Monday, October 18, 2021

The Nitty Gritty of Game Collecting (and Balancing the collector with the gamer)

 I've been rebuilding my D&D 3.5 collection for almost a year now, and it's looking pretty robust. Almost 80% of the collection as I remembered it....the books I used with some regularity, or at least wanted to use...are back in the collection. My success at finding clean, nice copies has been pretty good, actually. Aside from a ratty first edition Creature Collection and a water-damaged original Tome of Horrors (oddly labeled "in mint condition" by the seller) I've had some major success.

Now, however, things are starting to get into the tricky gray area of books which I would like, but for which so would everyone else, and there aren't that many to go around. These books hold collector's values, and as a result are really difficult to secure copies for at prices I would consider reasonable for a copy that is destined to be read and used in play at the table. I'm not collecting for the heck of it....I want to use these puppies. 

Some of these books are particularly vexxing, too. Monster Manual IV and V are damned expensive, with the MM IV commanding $125 or more on average (though I found a mildly scratched copy for $79 after shipping, so I'll call that a win). The MM V, for reasons I assume are because of how late it was released in the D&D 3.5 lifecycle, is going for $200 or more easily. Yikes! Odds I will find a copy.....slim. 

One nice thing about Ebay is if you wait long enough, someone will pop up with a good quality copy of a book and either aren't too interested in gouging for it (want to make a quick sale) or they don't know what they have (didn't do the research). I secured a $55 like-new copy of the D&D 3.0 Book of Challenges this way, a price normally too low for a ratty copy, based on months of watching for it.

Still....this does mean that as I move forward, its going to be a harder (and slower) process to secure the books I want. MM V? Probably not anytime soon. Rappan Athuk Reloaded? Hah! Probably smarter to either spend less money on the very expensive D&D 5E edition of that module, or better yet, just go full 3E and buy the original trilogy in much cheaper format....maybe supplement it with the POD version or something. 

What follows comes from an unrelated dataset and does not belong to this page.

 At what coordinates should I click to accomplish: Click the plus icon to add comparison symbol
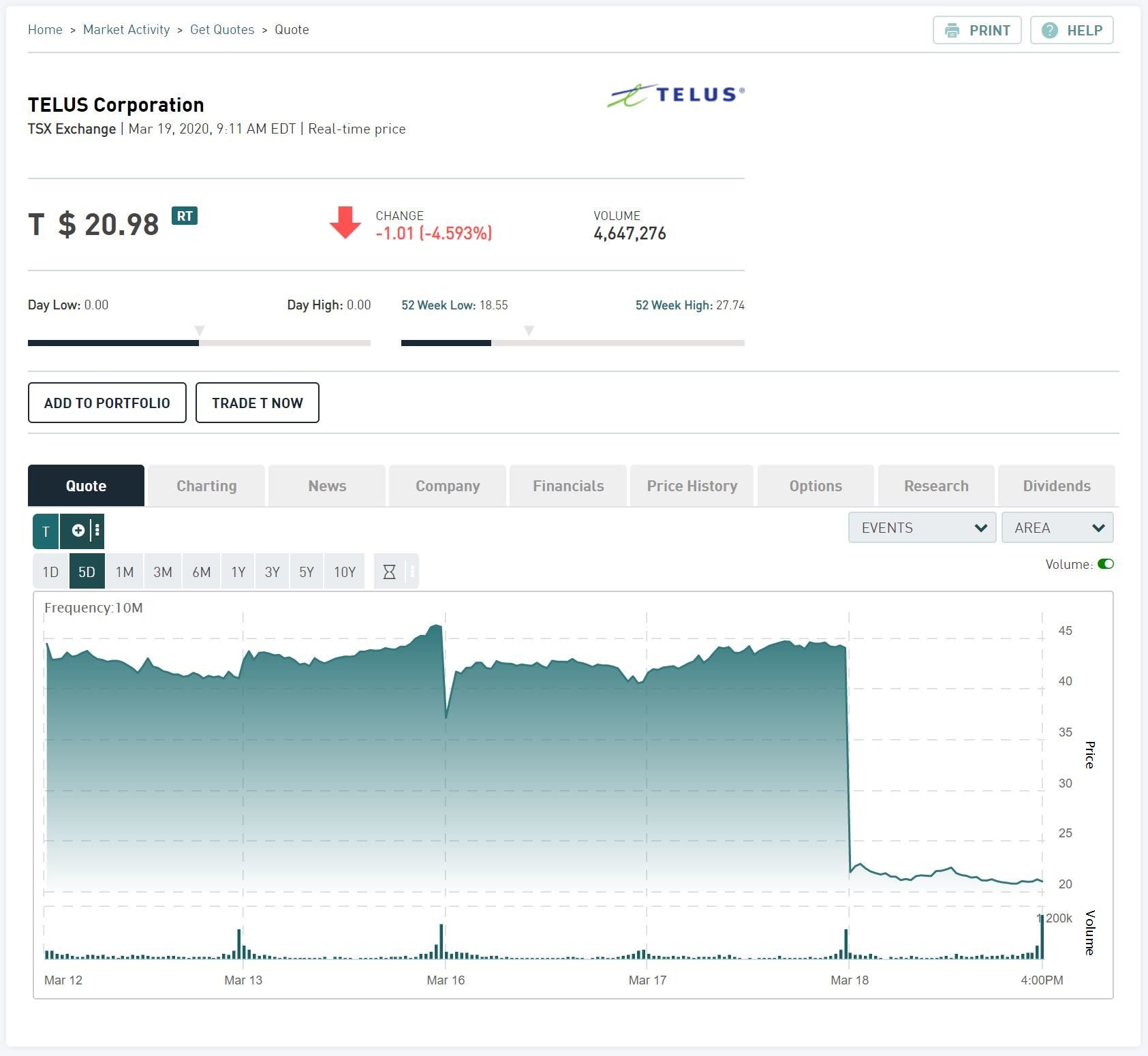pos(77,531)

The print on demand market has helped, of course. Most Necromancer Games books don't cost too much these days, but I suspect that's because a bunch of them are available in POD at Drivethrurpg.com. Even Rappan Athuk Reloaded, which is a $60 reprint can be found in POD, and suffers only for not being able to provide the original maps properly. 

Another side effect of collecting for ownership vs. collecting as a gamer is that I can at least narrow down what I want to own to "the stuff I will use." I have so far found no need for Book of Nine Swords (the shadow precursor to D&D 4E) or Magic of Incarnum (a book no one wanted to mess with back in the day). I can preemptively never worry about buying a disastrous Mongoose of FFE splatbook in 2021, since I have the retrospective to look back and know which 3PP were destined to be good and which ones just plain sucked.

Meanwhile, I am enjoying my 3.5E game every other Tuesday almost as much as my Cthulhu 7E and Mothership games. It is beating out Pathfinder 2E as well, which much as I like my world and setting for that campaign, I find myself constantly comparing PF2E to D&D 3.5 and wondering how it is that the many iterations of D20 strayed in such weird yet predictable ways. Even 5E is shelved for me, for a while at least; maybe when D&D 5.5 arrives it will tempt me again, who knows.